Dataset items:

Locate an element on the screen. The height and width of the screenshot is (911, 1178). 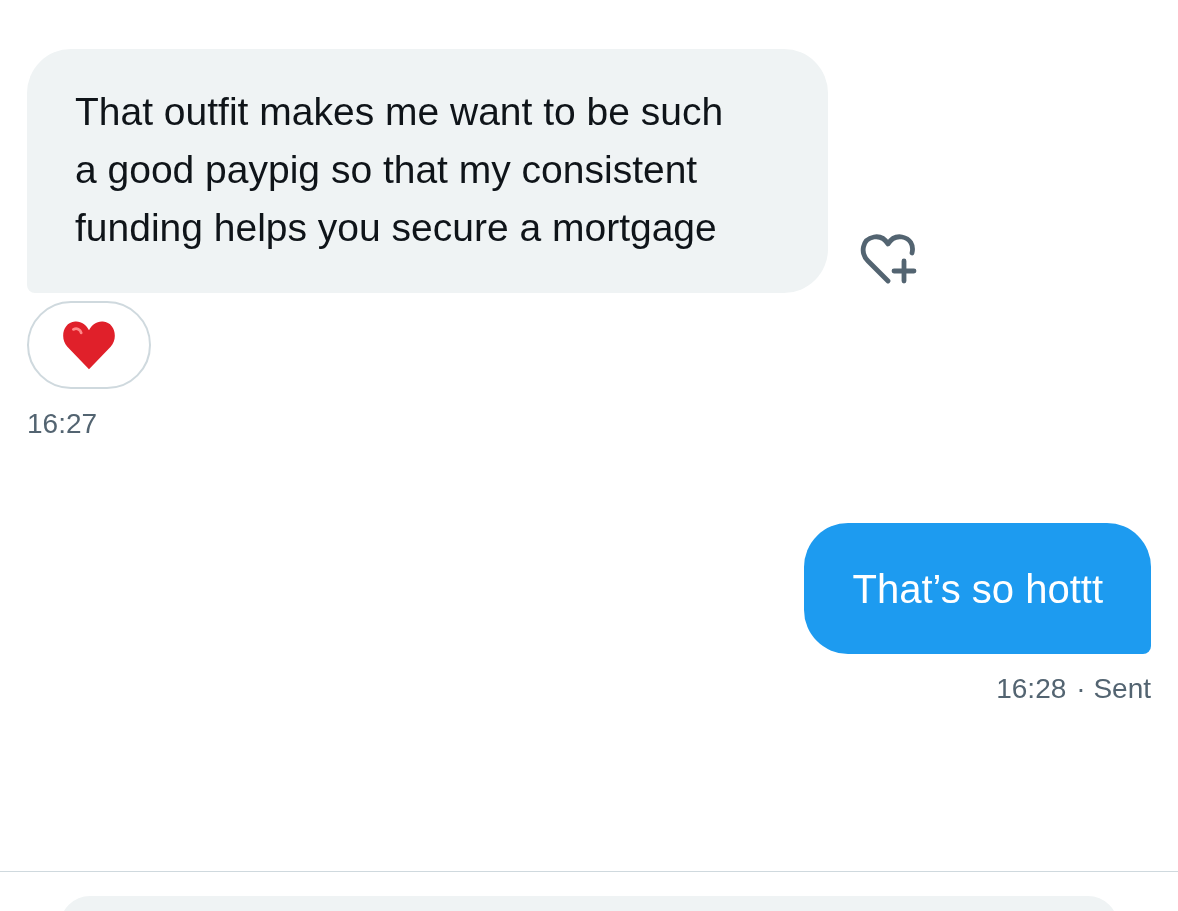
message-text: That’s so hottt is located at coordinates (978, 589).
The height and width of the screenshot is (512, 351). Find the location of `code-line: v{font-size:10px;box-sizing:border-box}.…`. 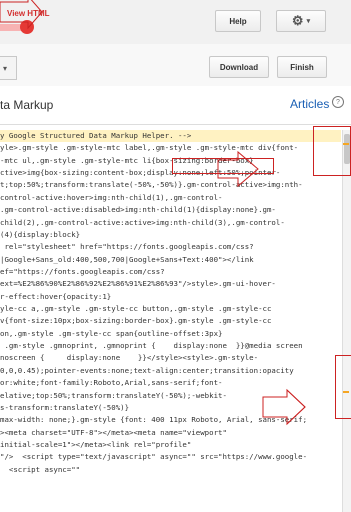

code-line: v{font-size:10px;box-sizing:border-box}.… is located at coordinates (136, 321).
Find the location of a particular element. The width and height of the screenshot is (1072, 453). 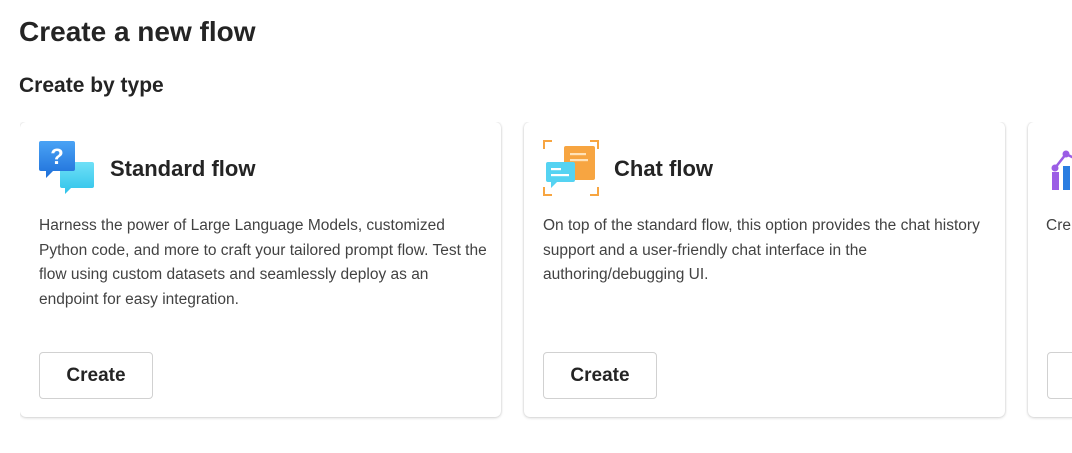

evaluation-chart-icon is located at coordinates (1060, 168).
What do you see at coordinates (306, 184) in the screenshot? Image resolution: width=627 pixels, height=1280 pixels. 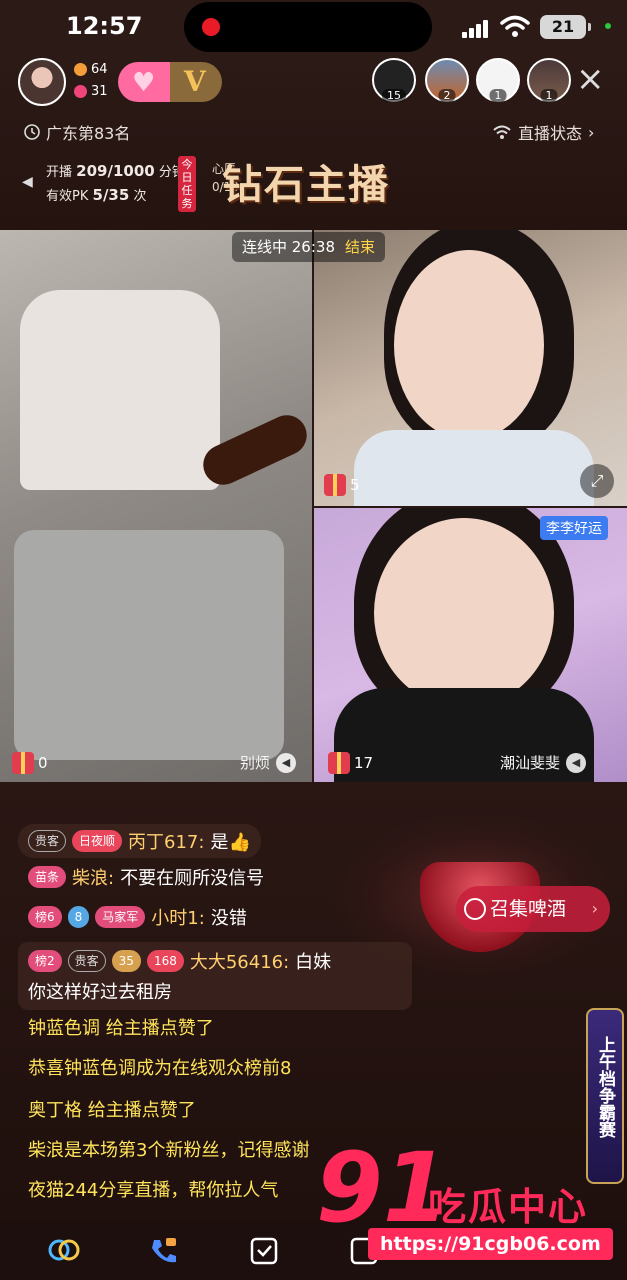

• **Task directions**: Rewrite all of the data above, replacing each occurrence of "screenshot" with "screen capture" and changing nothing else. Leave the pictures out of the result.

• **Output below**:
Locate an element on the screen. The height and width of the screen capture is (911, 1178). 
message-text: That’s so hottt is located at coordinates (978, 589).
The height and width of the screen capture is (512, 351). Find the location of `code-line: v{font-size:10px;box-sizing:border-box}.…`. 

code-line: v{font-size:10px;box-sizing:border-box}.… is located at coordinates (136, 321).
Find the location of a particular element. The width and height of the screen capture is (1072, 453). 

evaluation-chart-icon is located at coordinates (1060, 168).
What do you see at coordinates (306, 184) in the screen capture? Image resolution: width=627 pixels, height=1280 pixels. 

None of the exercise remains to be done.